More than 2 million people have been displaced in Pakistan since June of this year, as floods continue to cause destruction across a country still reeling from the devastation of relentless climate shocks in recent years.
As of Friday, Pakistan’s disaster management authority reported that this monsoon season has killed more than 950 people since late June, including more than 250 children. More than 5.8 million people have been impacted by the floods, which have put thousands of villages under water, devastated livestock and agriculture and destroyed roads and infrastructure, complicating rescue and relief efforts.
Punjab and Khyber Pakhtunkhwa provinces were hit hardest, and flood risks continue, with additional evacuations in the southern Sindh province in recent weeks impacting residents still recovering from previous floods. On Friday, authorities reported nine direct flood deaths within the last day alone, including four children.
On Thursday, the United Nations Office for the Coordination of Humanitarian Affairs reported 1,329 confirmed cases of dengue fever—one of several potentially life-threatening diseases that thrive in floods’ aftermath—in Khyber Pakhtunkhwa. The office said Punjab is “experiencing its worst monsoon flooding in nearly four decades.”
Global warming made the monsoon rainfall causing Pakistan’s earlier floods this summer significantly more intense, according to a report published in August by World Weather Attribution, an organization focused on researching links between climate change and extreme weather events.
Pakistan is also still recovering from 2022, when seven to eight times the normal amount of rainfall caused devastating floods that impacted more than 33 million people. As climate change causes wetter monsoons and higher temperatures, the country has been hit continuously by floods, droughts and scorching heat waves over the past several years, with chronically undercounted death tolls.
The presence of back-to-back climate shocks in Pakistan has prevented the country from adapting, said Fahad Saeed, an Islamabad-based climate scientist and one of the authors of the WWA report.
“Pakistan is right now in the reactionary mode,” said Saeed, who is a senior climate scientist at the science and policy institute Climate Analytics. “It is unable to build its resilience.”
Although atmospheric conditions this year were different than in 2022, both years saw extremely high spring temperatures that worsened the flood conditions, he added.
The country is among the most vulnerable to climate change in the world. High temperatures and air moisture in the Indus Basin trigger cloud bursts and high rainfalls, while rapidly melting glaciers in the Himalayan and Karakoram mountains to the north and cross-border flooding from India contribute to rivers and streams overflowing their banks. Deadly heat, air pollution, an under-resourced healthcare sector and a high reliance on agriculture add to the nation’s vulnerability.
Yet the country is responsible for less than 1 percent of the worldwide emissions that are causing the climate crisis, exemplifying the global injustice of climate change. Advocates both locally and internationally have called on wealthy countries to step up in times of need.
Pakistan’s neighbors are not immune to environmental danger: India has also suffered heavy, deadly floods and cloud bursts this summer, particularly in the north, and Afghanistan is reeling from an earthquake on Aug. 31 that took more than 2,200 lives. Further east, heavy rainfall this week in Indonesia prompted Bali’s worst floods in a decade, killing at least 23 people so far between Bali and East Nusa Tenggara province and prompting hundreds to evacuate.
At a press briefing on Sept. 4, Pakistani government officials highlighted ongoing rescue operations, including military mobilization, and said that the government will continue to provide emergency alerts online and through mobile applications.

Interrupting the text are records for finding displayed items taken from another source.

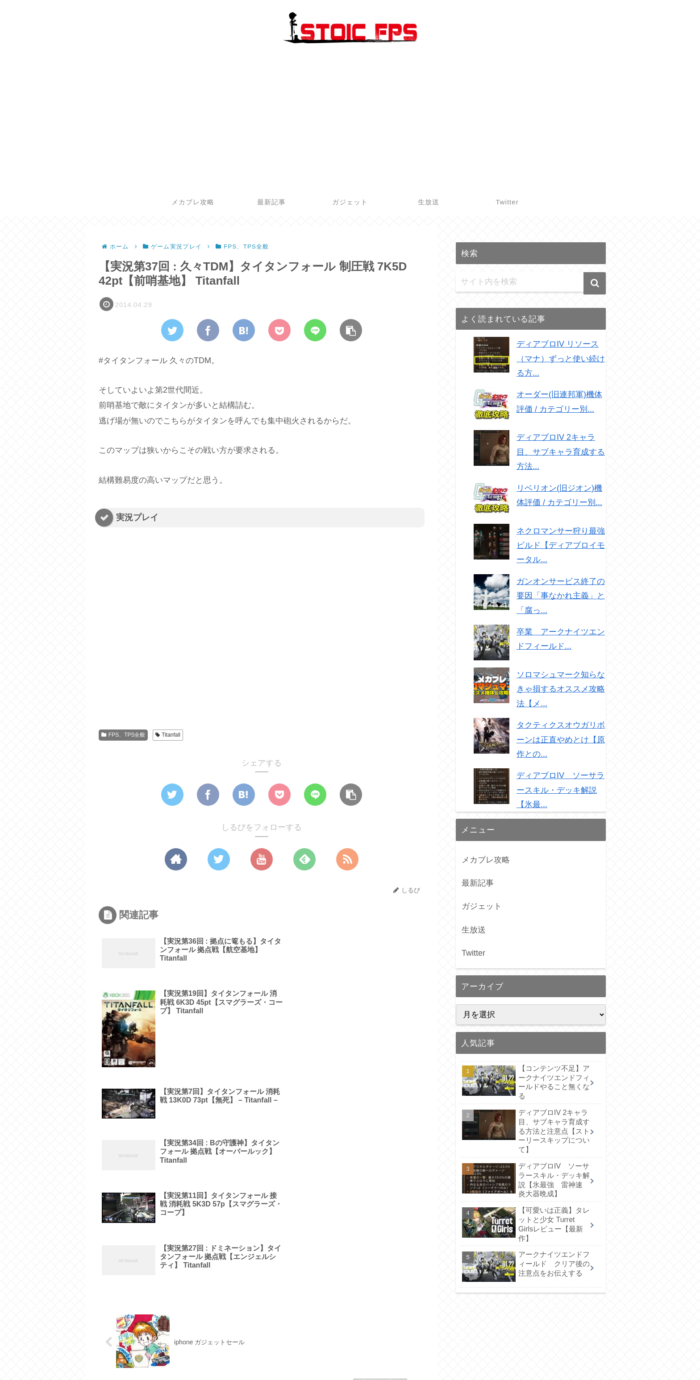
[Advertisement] (350, 121)
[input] (531, 282)
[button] (594, 283)
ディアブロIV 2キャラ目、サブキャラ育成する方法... (561, 452)
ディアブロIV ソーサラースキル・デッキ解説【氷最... (560, 790)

“The prime minister of Pakistan made it very clear that this is everyone’s job and we will all deal with this natural disaster together, and not only provide relief to the people but also speed up rescue efforts,” Attaullah Tarar, federal minister for information and broadcasting, said in Urdu.
Saeed said that government mismanagement, including failure to stop residential development in high-risk, low-lying riverfronts as well as conflicting public communication from different agencies during the floods, have contributed to the scale of destruction and hindered relief efforts.
As climate change brings more frequent extreme weather events causing displacement, disease and death, Saeed stressed the importance of government officials taking the right sorts of adaptive and preparatory measures.
“They need to take actions which are embedded in science as well as informed by the community, because they have their own knowledge,” Saeed said. “If you want to address the issues of climate change, it has to start from the bottom.”